A Vauvert le convoi s’arrêta à la porte de la ville et ne fut pas autorisé à entrer par les consuls : on s’installa donc sur un terrain bien sec et chacun vaqua à ses occupations. Urbain et Bourguignon discutaient de l’hérésie cathare, Urbain soutenant que ce n’était guère méchant et que la croisade menée par Montfort avait surtout eu un but politique, Bourguignon tenant pour une orthodoxie bon teint, considérant les « parfaits » et les « bonshommes » comme des idéalistes dangereux même si leurs idées étaient spirituellement satisfaisantes. Antoine qui n’avait jamais entendu parler des cathares jusqu’il y a peu écoutait de toutes ses oreilles, demandait quelques éclaircissements, voire ajoutait un commentaire de son cru.

Bourguigon avait commencé à travailler sur un modèle réduit de la vis de Saint-Gilles et en avait tracé une reproduction à la mine de plomb sur un parchemin qui avait déjà été maintes fois lavé et regratté. Ce dessin lui permettait de comprendre mieux l’agencement : sur la base de l’escalier en colimaçon assez classique on avait dû monter des structures en bois se terminant en arc de cercle, ainsi on pouvait tailler précisément les pierres de voute avant de les poser.

La grande difficulté provenait de la forme de chaque pierre : elle devait être trapézoïdale pour former voute et tourner comme l’escalier ; en plus la tolérance entre deux pierres n’excédait pas le millimètre, le mortier ne servant pas à fixer les pierres entre elles mais à boucher les petites fentes… En analysant son dessin il expliquait à Antoine en même temps toutes les difficultés rencontrées : la pierre qui se fendait en deux sous un coup de maillet trop fort, le morceau trop important qui partait d’un coup, les calcaires qui s’effritaient, les erreurs de tracé… Celui-ci se rendait compte de la grande technicité de ce métier et commençait à se décourager, mais Bourguignon parlait aussi des joies : les échafaudages que l’on retirait sans que l’église s’écroule, la pose de la clef de voûte sur laquelle on avait travaillé si longtemps, le chapiteau amoureusement travaillé et poli, et ceci lui remettait du baume au cœur et il se promettait d’y arriver !

Martin Lerouge donna le signal du départ au lever du soleil et on descendit la côte à moitié dans l’ombre pendant que le paysage rosissait lentement : à seulement une heure et demi de marche on rejoignit l’antique voie Domitia sur laquelle les chariots avançaient beaucoup plus vite : on pouvait enfin marcher normalement ! Le village de Baillargues fut atteint plus vite que prévu ce qui permit à Antoine d’admirer la sobriété de son église ; les villageois apprenant qu’un troubadour était présent improvisèrent une fête sur la place et les chansons fusèrent de toutes parts jusqu’à une heure avancée de la nuit.

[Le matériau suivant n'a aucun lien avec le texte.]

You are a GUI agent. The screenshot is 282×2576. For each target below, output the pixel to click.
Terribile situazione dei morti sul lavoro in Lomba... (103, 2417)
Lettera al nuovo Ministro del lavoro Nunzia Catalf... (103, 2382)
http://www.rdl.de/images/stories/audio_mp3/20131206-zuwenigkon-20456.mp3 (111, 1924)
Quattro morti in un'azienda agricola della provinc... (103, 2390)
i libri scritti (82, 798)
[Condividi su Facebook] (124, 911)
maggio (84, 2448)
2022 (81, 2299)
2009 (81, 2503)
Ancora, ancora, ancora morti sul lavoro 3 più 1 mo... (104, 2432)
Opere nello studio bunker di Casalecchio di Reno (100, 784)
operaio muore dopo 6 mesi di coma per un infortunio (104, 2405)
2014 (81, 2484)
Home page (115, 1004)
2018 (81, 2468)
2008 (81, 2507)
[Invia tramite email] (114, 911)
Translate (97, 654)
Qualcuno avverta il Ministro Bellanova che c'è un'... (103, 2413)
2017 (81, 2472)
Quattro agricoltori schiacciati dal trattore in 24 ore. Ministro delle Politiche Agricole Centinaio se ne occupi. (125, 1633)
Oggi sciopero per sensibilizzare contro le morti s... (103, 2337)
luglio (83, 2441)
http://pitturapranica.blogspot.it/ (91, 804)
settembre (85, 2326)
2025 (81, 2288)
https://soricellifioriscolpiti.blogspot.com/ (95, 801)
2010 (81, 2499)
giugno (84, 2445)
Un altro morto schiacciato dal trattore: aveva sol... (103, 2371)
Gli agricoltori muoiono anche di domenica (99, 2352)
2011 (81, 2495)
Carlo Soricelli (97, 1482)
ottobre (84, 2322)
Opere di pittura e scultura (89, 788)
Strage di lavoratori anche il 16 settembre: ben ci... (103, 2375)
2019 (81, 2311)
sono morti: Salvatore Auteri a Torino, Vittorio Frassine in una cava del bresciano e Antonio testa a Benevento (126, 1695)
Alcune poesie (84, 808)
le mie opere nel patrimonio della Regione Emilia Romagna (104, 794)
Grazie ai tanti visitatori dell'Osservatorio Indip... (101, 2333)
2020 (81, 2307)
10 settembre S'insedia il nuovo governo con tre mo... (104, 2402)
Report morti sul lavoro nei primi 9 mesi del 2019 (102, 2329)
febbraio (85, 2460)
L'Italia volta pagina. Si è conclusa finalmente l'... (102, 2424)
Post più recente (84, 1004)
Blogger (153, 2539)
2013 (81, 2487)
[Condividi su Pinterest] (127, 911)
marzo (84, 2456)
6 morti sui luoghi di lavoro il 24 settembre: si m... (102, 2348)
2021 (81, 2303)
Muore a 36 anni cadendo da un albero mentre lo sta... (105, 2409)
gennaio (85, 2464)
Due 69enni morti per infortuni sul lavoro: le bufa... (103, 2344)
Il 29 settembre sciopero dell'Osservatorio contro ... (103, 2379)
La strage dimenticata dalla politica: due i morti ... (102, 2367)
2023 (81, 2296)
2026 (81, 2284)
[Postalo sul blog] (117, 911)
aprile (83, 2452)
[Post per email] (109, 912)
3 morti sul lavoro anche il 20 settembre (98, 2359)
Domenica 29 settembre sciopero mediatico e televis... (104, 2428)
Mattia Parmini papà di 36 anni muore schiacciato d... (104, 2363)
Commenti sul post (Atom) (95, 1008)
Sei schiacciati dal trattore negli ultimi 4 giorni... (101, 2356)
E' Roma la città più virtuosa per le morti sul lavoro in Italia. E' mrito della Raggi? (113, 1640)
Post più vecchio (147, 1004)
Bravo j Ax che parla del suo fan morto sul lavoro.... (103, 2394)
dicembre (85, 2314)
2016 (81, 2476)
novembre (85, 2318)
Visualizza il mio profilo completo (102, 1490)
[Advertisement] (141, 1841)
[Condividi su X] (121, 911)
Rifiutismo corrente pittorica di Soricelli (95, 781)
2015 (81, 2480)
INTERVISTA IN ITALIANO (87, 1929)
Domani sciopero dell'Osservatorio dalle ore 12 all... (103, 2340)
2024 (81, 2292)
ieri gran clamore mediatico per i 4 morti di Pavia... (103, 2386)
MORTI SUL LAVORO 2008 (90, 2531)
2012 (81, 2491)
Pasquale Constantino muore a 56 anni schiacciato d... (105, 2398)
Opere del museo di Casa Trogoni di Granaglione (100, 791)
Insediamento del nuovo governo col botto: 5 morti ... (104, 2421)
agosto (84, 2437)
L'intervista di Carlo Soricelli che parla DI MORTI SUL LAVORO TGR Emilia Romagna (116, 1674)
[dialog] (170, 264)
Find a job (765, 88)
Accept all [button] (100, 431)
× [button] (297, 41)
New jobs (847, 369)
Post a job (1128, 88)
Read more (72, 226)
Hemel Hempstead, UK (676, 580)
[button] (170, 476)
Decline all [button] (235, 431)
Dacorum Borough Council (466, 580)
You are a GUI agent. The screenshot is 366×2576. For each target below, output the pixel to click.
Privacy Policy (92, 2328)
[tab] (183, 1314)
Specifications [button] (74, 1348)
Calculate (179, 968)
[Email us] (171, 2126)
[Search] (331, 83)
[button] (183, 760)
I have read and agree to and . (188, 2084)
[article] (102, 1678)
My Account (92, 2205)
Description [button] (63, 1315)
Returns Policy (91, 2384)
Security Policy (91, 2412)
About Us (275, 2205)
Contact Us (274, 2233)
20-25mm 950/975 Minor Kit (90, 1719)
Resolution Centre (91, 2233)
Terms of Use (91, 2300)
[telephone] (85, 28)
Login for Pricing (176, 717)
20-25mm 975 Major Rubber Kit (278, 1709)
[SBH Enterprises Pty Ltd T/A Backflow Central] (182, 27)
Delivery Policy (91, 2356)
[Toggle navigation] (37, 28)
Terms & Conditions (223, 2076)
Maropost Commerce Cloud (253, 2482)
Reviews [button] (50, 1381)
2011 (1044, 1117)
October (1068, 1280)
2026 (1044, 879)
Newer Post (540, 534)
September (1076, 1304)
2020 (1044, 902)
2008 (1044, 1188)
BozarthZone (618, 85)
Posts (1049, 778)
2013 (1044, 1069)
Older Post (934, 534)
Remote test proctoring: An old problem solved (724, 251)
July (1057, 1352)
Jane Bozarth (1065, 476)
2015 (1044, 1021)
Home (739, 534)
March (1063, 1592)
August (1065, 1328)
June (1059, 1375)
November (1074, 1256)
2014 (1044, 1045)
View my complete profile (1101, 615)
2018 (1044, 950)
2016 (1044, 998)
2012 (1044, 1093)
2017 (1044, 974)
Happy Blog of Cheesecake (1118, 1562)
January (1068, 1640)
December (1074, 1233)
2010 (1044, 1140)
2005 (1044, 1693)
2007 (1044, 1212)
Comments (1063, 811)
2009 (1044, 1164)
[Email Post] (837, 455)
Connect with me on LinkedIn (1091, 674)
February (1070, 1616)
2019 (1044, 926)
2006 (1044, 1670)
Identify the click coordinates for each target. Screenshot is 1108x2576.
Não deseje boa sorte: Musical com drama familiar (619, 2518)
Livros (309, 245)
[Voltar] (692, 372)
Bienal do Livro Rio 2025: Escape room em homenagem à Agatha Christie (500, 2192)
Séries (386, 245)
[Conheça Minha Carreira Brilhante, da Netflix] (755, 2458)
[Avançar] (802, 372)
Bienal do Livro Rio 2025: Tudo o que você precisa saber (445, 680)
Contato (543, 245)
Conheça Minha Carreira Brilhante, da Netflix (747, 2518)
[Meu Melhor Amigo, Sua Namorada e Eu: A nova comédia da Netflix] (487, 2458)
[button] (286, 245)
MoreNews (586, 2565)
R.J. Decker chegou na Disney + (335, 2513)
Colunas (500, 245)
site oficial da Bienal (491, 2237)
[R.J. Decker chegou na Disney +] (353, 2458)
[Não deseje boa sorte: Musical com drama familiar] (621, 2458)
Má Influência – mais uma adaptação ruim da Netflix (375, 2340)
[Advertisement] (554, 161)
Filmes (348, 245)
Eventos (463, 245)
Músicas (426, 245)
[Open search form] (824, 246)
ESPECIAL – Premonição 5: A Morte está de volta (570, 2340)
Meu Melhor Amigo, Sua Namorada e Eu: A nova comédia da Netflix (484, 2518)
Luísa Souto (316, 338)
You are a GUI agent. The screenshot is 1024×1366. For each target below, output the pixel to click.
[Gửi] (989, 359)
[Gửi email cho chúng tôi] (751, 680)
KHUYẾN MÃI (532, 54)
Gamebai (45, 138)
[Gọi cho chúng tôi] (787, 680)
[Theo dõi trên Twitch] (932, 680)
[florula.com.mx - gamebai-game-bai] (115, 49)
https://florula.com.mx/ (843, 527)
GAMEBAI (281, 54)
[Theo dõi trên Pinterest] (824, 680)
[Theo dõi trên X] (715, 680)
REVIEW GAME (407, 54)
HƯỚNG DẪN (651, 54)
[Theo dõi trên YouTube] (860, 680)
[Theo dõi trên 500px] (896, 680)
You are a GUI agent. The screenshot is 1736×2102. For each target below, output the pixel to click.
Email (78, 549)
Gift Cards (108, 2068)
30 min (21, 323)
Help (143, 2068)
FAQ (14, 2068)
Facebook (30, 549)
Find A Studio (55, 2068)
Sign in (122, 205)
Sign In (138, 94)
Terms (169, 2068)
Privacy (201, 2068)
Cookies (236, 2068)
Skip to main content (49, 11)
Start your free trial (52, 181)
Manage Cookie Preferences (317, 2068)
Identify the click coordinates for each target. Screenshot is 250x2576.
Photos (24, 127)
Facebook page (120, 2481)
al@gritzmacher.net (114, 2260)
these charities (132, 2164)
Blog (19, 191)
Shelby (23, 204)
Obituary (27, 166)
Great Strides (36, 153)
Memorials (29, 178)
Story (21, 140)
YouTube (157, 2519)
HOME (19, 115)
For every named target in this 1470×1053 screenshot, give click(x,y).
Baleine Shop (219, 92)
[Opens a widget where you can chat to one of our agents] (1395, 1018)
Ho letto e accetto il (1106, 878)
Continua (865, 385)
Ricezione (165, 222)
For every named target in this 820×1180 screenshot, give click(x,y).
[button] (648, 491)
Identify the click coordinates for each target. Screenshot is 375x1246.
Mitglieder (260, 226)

La journée suivante fut plus éprouvante : la voie était encombrée de piétons, mulets, ânes, chariots et malgré la qualité de la chaussée la progression était laborieuse ; il faut dire que le commerce de la région était particulièrement florissant : les marchandises de l’Orient arrivaient dans les divers ports de la côte et des étangs et repartaient dans toute la France et même plus loin, les produits locaux partaient également de là vers l’Italie, l’Egypte, l’Andalousie.

 

La région était florissante et en pleine expansion : le convoi arriva finalement en vue des murs de Montpellier où l’on ne put pénétrer. Un vaste espace couvert de figuiers au pied d’une colline et traversé par une rivière fournit un gîte passable ; on débâcla les bêtes et nos trois compères partirent à la découverte de la ville.

Celle-ci n’avait pas plus de trois cents ans et les seigneurs avaient eu l’intelligence de se mettre sous la protection du pape : ils échappaient ainsi aux convoitises de leurs voisins plus puissants ; de plus ils avaient donné suffisamment de liberté aux habitants pour attirer de nombreux commerçants, artisans, lettrés : tout ce petit monde avait bâti en un temps très court une ville qui rayonnait sur tout le bassin méditérrannéen. Les écoles de médecine créées par des médecins juifs s’étaient regroupées et le pape avait autorisé la création d’une université où l’on enseignait la médecine, le droit, les arts : des étudiants venaient d’un peu partout et l’ambiance était souvent chaude.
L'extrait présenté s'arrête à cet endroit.